Richiesta scritta |
Ricopia dal brano sul realismo offensivo la parte che va da "Non c’è mai" fino a "sancendone un’involontaria stabilità.", quest'ultima compresa.

Il realismo offensivo nasce da un assunto di base: il sistema internazionale è sostanzialmente anarchico. Privi di un vertice, gli Stati sono spinti inevitabilmente a tutelarsi da soli. A perseguire la potenza non come fine ma come mezzo per garantire la propria sicurezza. L’unico modo per essere realmente al sicuro diviene il conseguimento dell’egemonia nel proprio sistema:

«Data la difficoltà di determinare l’ammontare di potere che può ritenersi sufficiente per oggi e per domani, le grandi potenze concludono che il modo migliore per garantirsi la sicurezza è conquistare subito l’egemonia, eliminando così ogni possibilità di sfida da parte di un’altra grande potenza. Solo uno Stato mal diretto si lascerebbe sfuggire l’occasione di diventare l’egemone di un sistema perché ritiene di avere già una quantità di potere adeguata alla sopravvivenza.»

Da ciò consegue, da un lato, che non siano gli specifici sistemi politici, istituzionali o ideologici a determinare i comportamenti aggressivi delle potenze. Dall’altro che un determinato “ordine internazionale”, lungi dall’essere eterno o (per non chiarissime ragioni) “buono”, preferibile ad altri sistemi di diversa natura, è solo un “sottoprodotto” del comportamento egoistico delle potenze.

Non c’è mai stato un comportamento concorde da parte degli Stati per garantire e organizzare un sistema di pace. L’esempio più chiaro è nella riorganizzazione globale di cui furono coprotagonisti gli Stati Uniti e l’Unione Sovietica al termine della guerra contro le potenze dell’Asse. Nessuna delle due superpotenze si adoperò per garantire un assetto di pace. Semmai, la logica dell’acquisizione di una sempre maggiore potenza dell’una alle spese dell’altra ha alimentato l’ “equilibrio del terrore”, sancendone un’involontaria stabilità.

Materiale fornito |
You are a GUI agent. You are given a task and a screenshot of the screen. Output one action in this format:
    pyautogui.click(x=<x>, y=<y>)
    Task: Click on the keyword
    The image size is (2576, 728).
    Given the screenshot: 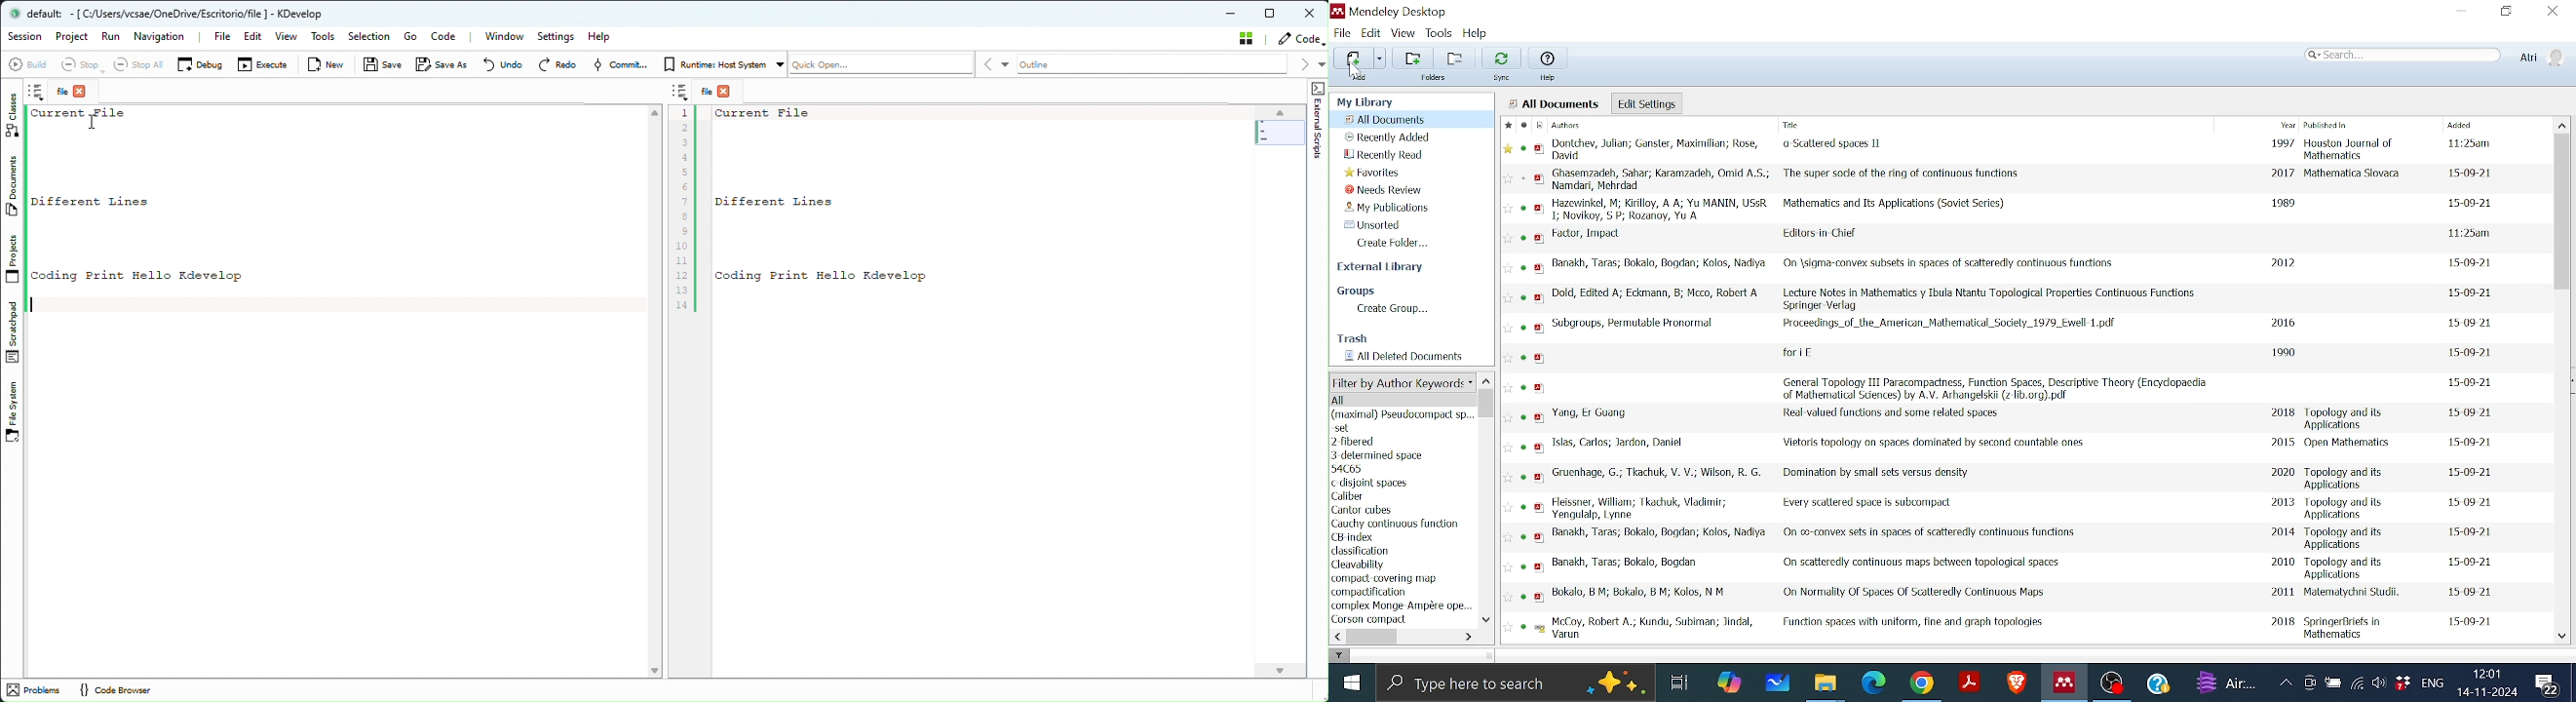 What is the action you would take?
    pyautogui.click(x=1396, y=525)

* * *

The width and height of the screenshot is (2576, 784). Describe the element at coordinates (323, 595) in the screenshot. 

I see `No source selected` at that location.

Soluzione |
Non c’è mai stato un comportamento concorde da parte degli Stati per garantire e organizzare un sistema di pace. L’esempio più chiaro è nella riorganizzazione globale di cui furono coprotagonisti gli Stati Uniti e l’Unione Sovietica al termine della guerra contro le potenze dell’Asse. Nessuna delle due superpotenze si adoperò per garantire un assetto di pace. Semmai, la logica dell’acquisizione di una sempre maggiore potenza dell’una alle spese dell’altra ha alimentato l’ “equilibrio del terrore”, sancendone un’involontaria stabilità.